Of the entries below, return only those lines from the line with "Cookie Policy (73, 2063)" to the line with "BED Nutrition Month 2026 (168, 875)", exactly, both included.
------------------------------------
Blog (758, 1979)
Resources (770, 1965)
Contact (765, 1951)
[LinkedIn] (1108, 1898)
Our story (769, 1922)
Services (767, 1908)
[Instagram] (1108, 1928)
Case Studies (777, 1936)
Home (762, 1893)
------------------------------------
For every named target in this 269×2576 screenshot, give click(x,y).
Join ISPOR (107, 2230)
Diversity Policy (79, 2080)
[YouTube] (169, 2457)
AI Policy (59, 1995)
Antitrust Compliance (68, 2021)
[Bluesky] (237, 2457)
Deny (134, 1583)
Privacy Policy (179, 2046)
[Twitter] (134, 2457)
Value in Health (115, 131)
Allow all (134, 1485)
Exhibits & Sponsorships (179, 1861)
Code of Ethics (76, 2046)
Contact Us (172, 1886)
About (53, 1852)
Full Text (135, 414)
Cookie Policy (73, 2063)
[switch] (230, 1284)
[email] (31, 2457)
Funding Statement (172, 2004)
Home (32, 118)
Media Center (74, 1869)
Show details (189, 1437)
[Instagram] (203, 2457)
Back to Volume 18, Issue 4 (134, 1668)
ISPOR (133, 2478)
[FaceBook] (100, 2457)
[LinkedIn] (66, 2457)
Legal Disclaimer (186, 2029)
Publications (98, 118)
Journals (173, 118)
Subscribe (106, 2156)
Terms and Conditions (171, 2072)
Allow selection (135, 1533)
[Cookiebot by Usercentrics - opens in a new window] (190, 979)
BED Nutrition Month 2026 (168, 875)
------------------------------------
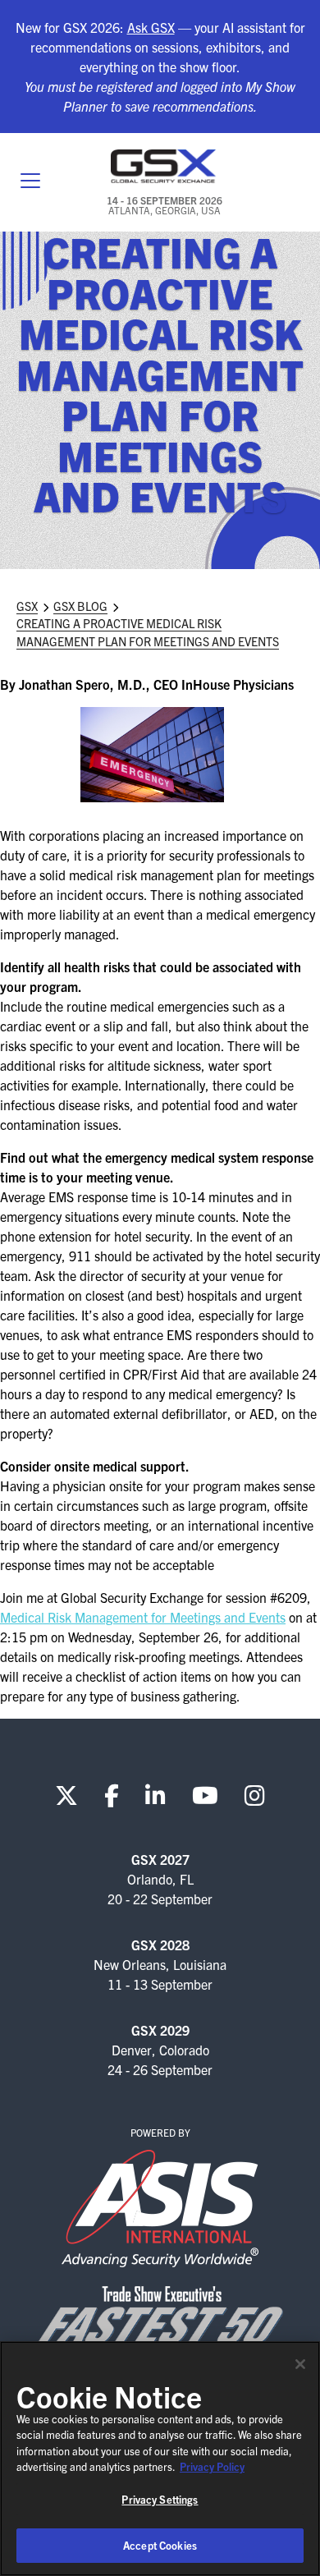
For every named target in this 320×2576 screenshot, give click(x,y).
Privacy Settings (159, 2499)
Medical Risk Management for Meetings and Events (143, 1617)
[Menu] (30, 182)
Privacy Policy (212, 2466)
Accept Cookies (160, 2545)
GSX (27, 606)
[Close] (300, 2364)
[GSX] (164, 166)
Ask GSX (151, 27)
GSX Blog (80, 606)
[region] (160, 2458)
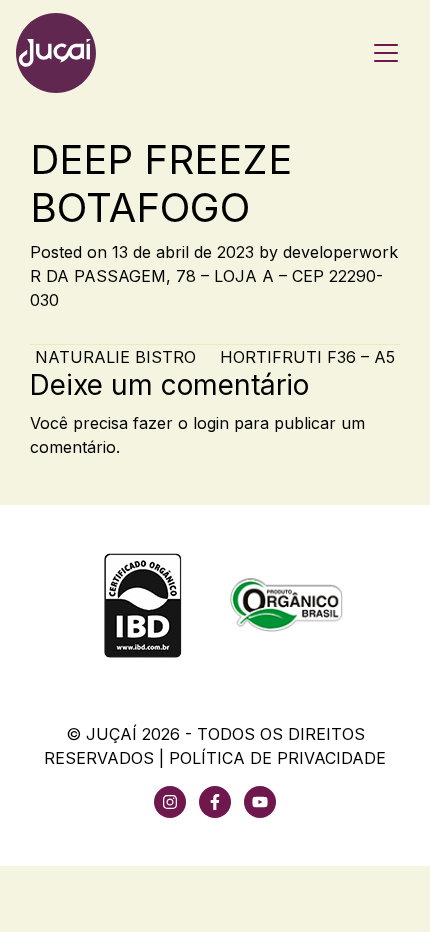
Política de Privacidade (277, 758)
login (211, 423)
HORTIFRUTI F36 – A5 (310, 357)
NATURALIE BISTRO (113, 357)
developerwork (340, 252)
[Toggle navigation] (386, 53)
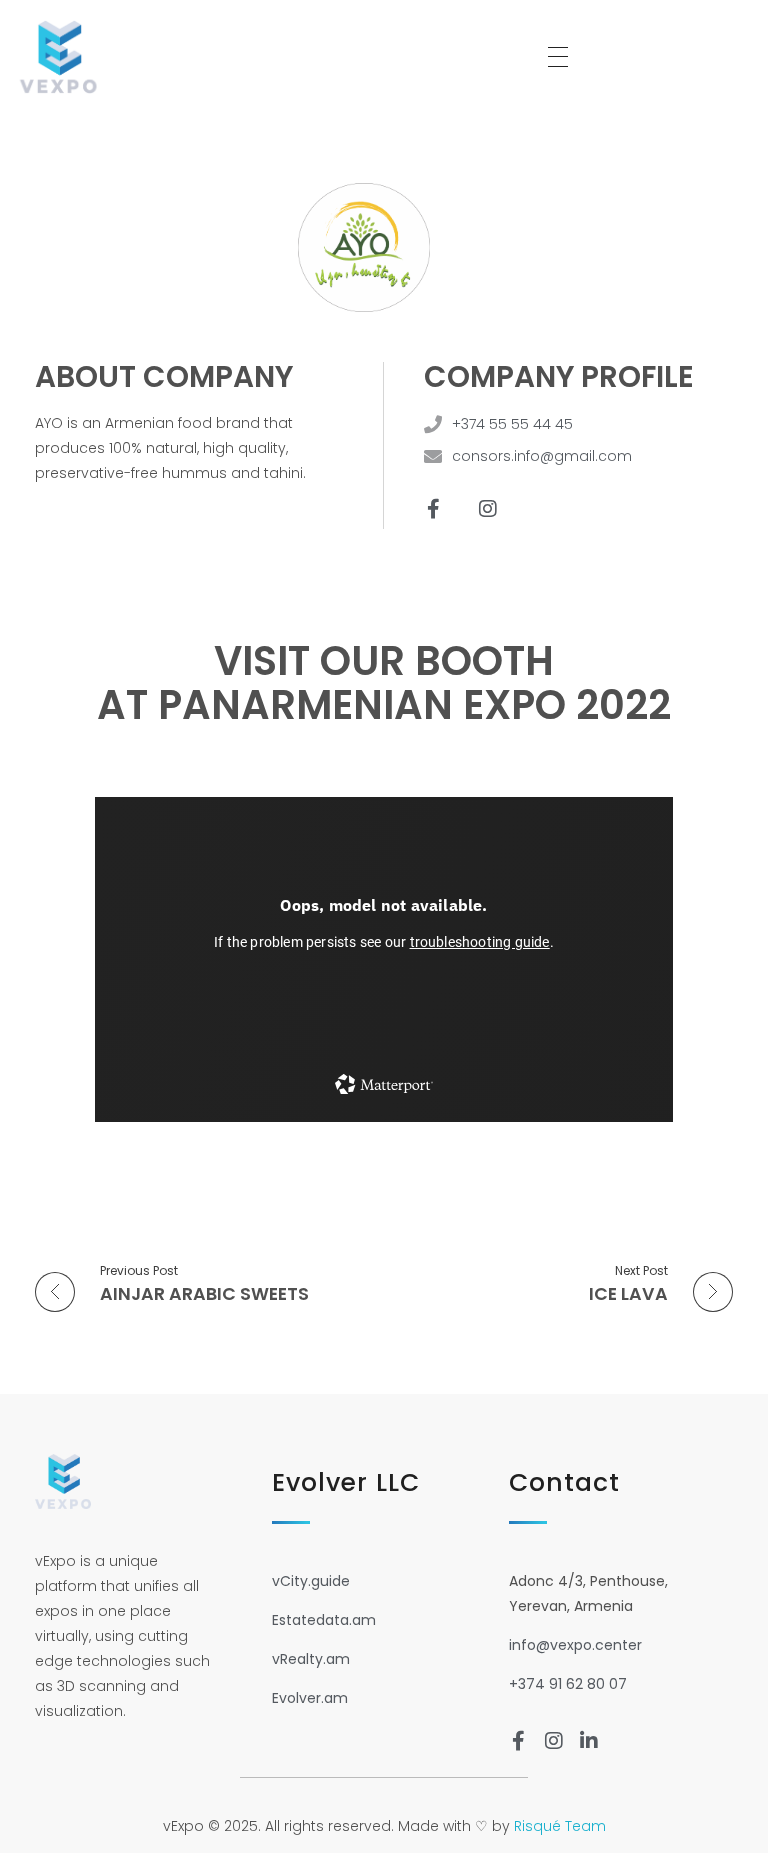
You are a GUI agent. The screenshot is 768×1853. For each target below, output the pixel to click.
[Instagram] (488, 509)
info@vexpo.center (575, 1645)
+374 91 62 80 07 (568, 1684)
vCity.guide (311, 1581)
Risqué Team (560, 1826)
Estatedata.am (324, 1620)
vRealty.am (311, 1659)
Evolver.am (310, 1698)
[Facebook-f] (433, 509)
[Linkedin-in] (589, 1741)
------------------------------------
§ ANSWER
Cookie Policy (73, 2063)
[switch] (230, 1284)
[email] (31, 2457)
Funding Statement (172, 2004)
Home (32, 118)
Media Center (74, 1869)
Show details (189, 1437)
[Instagram] (203, 2457)
Back to Volume 18, Issue 4 (134, 1668)
ISPOR (133, 2478)
[FaceBook] (100, 2457)
[LinkedIn] (66, 2457)
Legal Disclaimer (186, 2029)
Publications (98, 118)
Journals (173, 118)
Subscribe (106, 2156)
Terms and Conditions (171, 2072)
Allow selection (135, 1533)
[Cookiebot by Usercentrics - opens in a new window] (190, 979)
BED Nutrition Month 2026 (168, 875)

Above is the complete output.